Я подозвал проезжавшую карету и неуверенно сказал: «Вилла Сангаллетти».
Я не понял, что ответил кучер, но уловил слово «Фьезоле», когда он кивнул и показал кнутом в сторону. Мы ехали по узким, забитым толпою улицам; он покрикивал на лошадь, щелкали вожжи, и люди расступались, давая дорогу карете. Колокола смолкли и замерли вдали, но их отголосок все еще звучал у меня в ушах; торжественные, величавые, они звонили не по моей миссии, мелкой, ничтожной, не по жизни людей на улицах, но по душам давно умерших мужчин и женщин, по вечности.
Мы поднялись по длинной извилистой дороге, идущей к далеким горам, и Флоренция осталась позади. Дома отступили. Всюду царили покой и тишина; горячее яркое солнце, которое весь день палило над городом, превращая небо в расплавленное стекло, вдруг стало мягким и ласковым. Ослепительное сияние померкло. Желтые дома, желтые стены, даже бурая пыль перестали источать жар.
Дома вновь обрели цвет — возможно, блеклый, приглушенный, но в отсветах истощившего силу солнца — более нежный и приятный для глаз. Стройные неподвижные кипарисы стали чернильно-зелеными.
Возница остановил экипаж у закрытых ворот в длинной высокой стене, повернулся на козлах и через плечо сверху вниз посмотрел на меня. «Вилла Сангаллетти», — сказал он. Мое путешествие закончилось.

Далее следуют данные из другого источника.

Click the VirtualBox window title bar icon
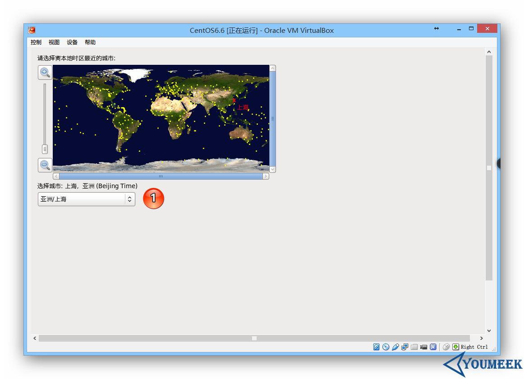The image size is (524, 379). 31,30
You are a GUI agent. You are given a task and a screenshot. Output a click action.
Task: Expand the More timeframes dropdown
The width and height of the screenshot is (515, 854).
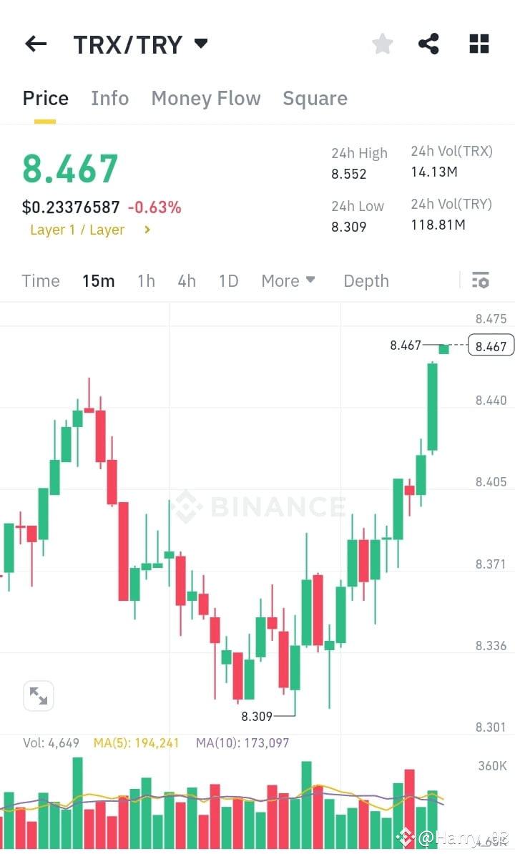[288, 280]
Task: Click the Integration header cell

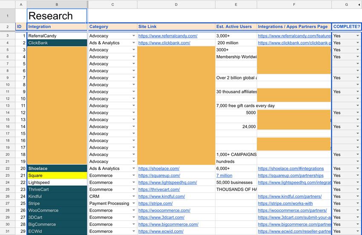Action: point(57,26)
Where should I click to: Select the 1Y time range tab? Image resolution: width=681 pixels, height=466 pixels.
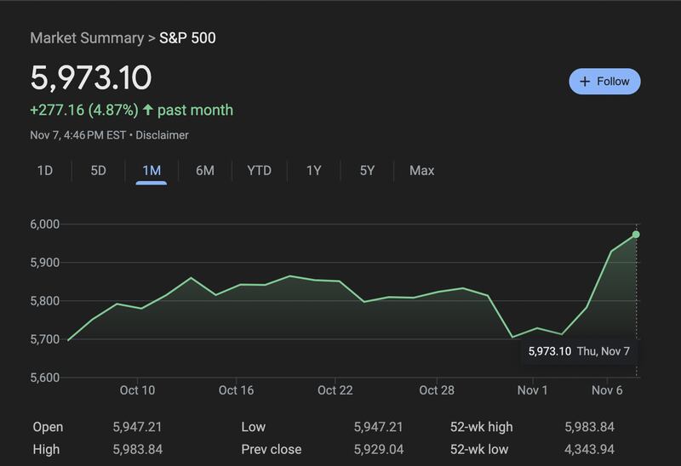pos(314,170)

Я знаком попросил его подождать. Вышел из экипажа и, подойдя к воротам, дернул шнурок колокольчика. За воротами раздался звон. Мой возница отвел лошадь к обочине дороги, сошел с козел и, стоя у канавы, отгонял шляпой мух.
Лошадь, бедная заморенная кляча, поникла в оглоблях; после подъема у нее не осталось сил даже на то, чтобы щипать траву на обочине, и она дремала, время от времени прядая ушами. Из-за ворот не доносилось ни звука, и я снова позвонил. На этот раз послышался приглушенный собачий лай; он усилился, когда открылась какая-то дверь; раздраженный женский голос резко оборвал капризный детский плач, и мой слух уловил звук шагов, приближающихся к воротам с противоположной стороны. Лязг отодвигаемых засовов, скрежет железа о камни — и ворота открылись. Меня внимательно разглядывала женщина в крестьянской одежде. Подойдя к ней, я спросил: «Вилла Сангаллетти? Синьор Эшли?»

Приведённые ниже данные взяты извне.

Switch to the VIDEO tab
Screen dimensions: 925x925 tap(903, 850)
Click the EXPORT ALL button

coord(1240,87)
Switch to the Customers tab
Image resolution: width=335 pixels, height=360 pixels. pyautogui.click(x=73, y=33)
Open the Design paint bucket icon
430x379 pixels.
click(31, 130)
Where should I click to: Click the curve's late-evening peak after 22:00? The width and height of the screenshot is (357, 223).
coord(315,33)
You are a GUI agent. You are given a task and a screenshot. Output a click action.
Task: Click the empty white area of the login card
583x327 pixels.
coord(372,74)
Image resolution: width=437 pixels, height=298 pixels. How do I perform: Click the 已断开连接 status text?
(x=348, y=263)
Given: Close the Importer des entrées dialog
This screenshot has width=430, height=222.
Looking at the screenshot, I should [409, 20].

Собака, сидевшая на цепи в сторожке, где жила женщина, залаяла еще громче. Передо мной лежала аллея, в конце которой я увидел саму виллу, безжизненную, с закрытыми ставнями. Женщина сделала движение, словно собираясь захлопнуть передо мною ворота, собака продолжала лаять, ребенок снова заплакал. Щека женщины отекла и распухла, как будто у нее болели зубы, и, чтобы унять боль, она прижимала к ней край шали.